Yisrael Medad reported yesterday that renovation work is again being carried out inside the Dome of the Rock and that scaffolding has been put on The Rock, known as the Foundation Stone.

He rightly complains that none of the Israel State authorities have shown any inclination to commit themselves to the Protection of Holy Places Law:

The Protection of Holy Places Law 5727 (1967), to remind us, reads:

The Holy Places shall be protected from desecration and any other violation and from anything likely to violate the freedom of access of the members of the different religions to the places sacred to them or their feelings with regard to those places…2 (a) Whosoever desecrates or otherwise violates a Holy Place shall be liable to imprisonment for a term of seven years.

His article was accompanied by these pictures, which were scanned from the Makor Rishon newspapaer:

Pails, ropes, the bottom rungs of a construction workers' support platform and other items required for the renovation of a building were placed on The Rock.
The Dome of the Rock is being renewed and no one from amongst Israel's Chief Rabbinate nor any archaeological supervisory institution was asked to either agree, oversee or lend an opinion.

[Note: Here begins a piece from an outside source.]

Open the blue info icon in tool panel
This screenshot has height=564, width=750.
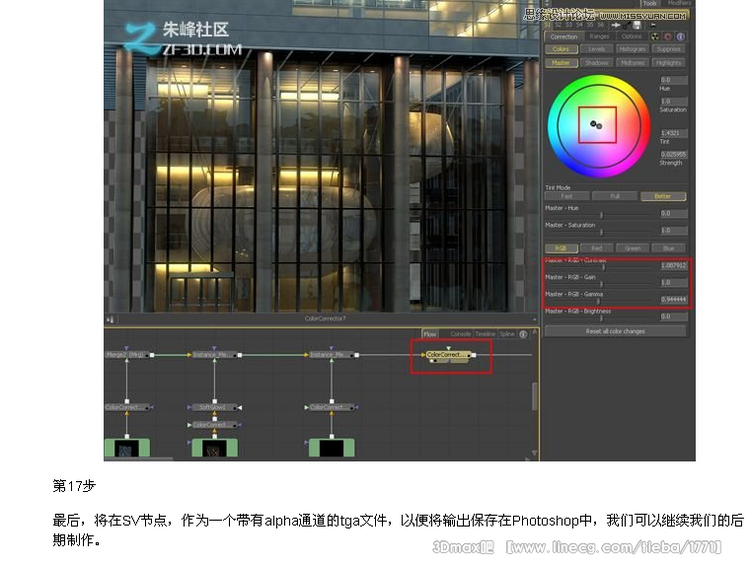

The Rock, known in Arabic as the Sakhra,  around which the Dome of the Rock was built, was of course the location of the Holy of Holies of the Jewish Temple in  Jerusalem. This drawing shows the location of The Rock inside the Dome of the Rock:

The Rock (yellow) inside the Dome of the Rock is the highest point of Mount Moriah. © Leen Ritmeyer

The plan shows the relationship between The Rock and Solomon’s Temple:

This plan shows The Rock, which is the top of Mount Moriah, (now inside the Islamic Dome of the Rock), where Abraham was sent to sacrifice his son Isaac (Genesis 22.2). The Holy of Holies (Most Holy Place) of Solomon's Temple stood on this mountain top. The walls of Solomon's Temple are indicated in blue. When Solomon built the Temple, it was necessary to create flat areas in order for the rectangular foundation stones to stand perfectly horizontal. The foundation trench of the southern wall of Solomon's temple can still be detected. The western and northern walls were built against rock scarps. In the centre of the Holy of Holies is a level depression that was specially made for the Ark of the Covenant (1 Kings 8.6,21). After the destruction of the First Temple in 486 BC, the Second Temple was built in the same location.

Medad’s article is followed up by Nadav Shragai’s blog post “The Temple Mount: Second Temple-era mikveh discovered under Al-Aqsa mosque”. This, of course, is not a recent find, as it was already discovered in the 1930’s by Hamilton, although made public only a few years ago. See these previous posts here and here.

Nadav’s post is, however, worth reading as it gives a potted history of what happened on the Temple Mount since the devastating earthquake in 1927.